Barring that, why not just build a prompt into the tool that asks for the transaction code from the payment account and gives the customer more than 24 hours to go get it OR set up some way to reach the customer via a means in addition to email due to the urgency (how about IMMEDIATELY after they submit the order, right on the page, with a field asking for that data and auto-resolving the issue)?

How about you use Verified by Visa/Mastercard Securecode?  Because the customer has to complete additional verification to submit what is then a 100% valid transaction?

How about you use Amazon Pay?  Because the customer has to log into that account to authorize those payment sources.  And no, "we accept PayPal" is not a valid answer because PayPal is another one that treats every customer like a criminal up front.

How about you use Visa's Click to Pay?  Because the customer would have already jumped through the hoops necessary to authorize the card(s).
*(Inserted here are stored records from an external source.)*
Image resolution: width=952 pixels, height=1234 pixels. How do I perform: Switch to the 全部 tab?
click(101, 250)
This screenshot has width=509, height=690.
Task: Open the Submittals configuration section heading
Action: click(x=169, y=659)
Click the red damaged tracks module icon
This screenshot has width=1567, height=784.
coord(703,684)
How about you accept checks/cashiers checks/money orders for orders?  Because the customer would have had to send you that payment, you just pend the order until it clears, then release access?

How about you accept wire transfers?  Because the customer would have had to go into their bank (or log into their account if they allow it) to initiate that transaction?

How about you accept Western Union/MoneyGram?  Because the customer would have had to initiate that transaction and verify their identity at the terminal?

Namecheap's failure is EASY TO SOLVE.  It's a symptom of limited payment options and overly aggressive "verification" with no thought put into how to make the experience easy for the customer.  THEY DON'T TRUST CREDIT/DEBIT CARDS PROBABLY BECAUSE THEY DON'T TRUST THEIR MERCHANT.  That's the problem.  That's the only problem.  It's easy to solve that problem - ADD OTHER PAYMENT OPTIONS YOU DO TRUST.  Stop treating the customer like a criminal by default.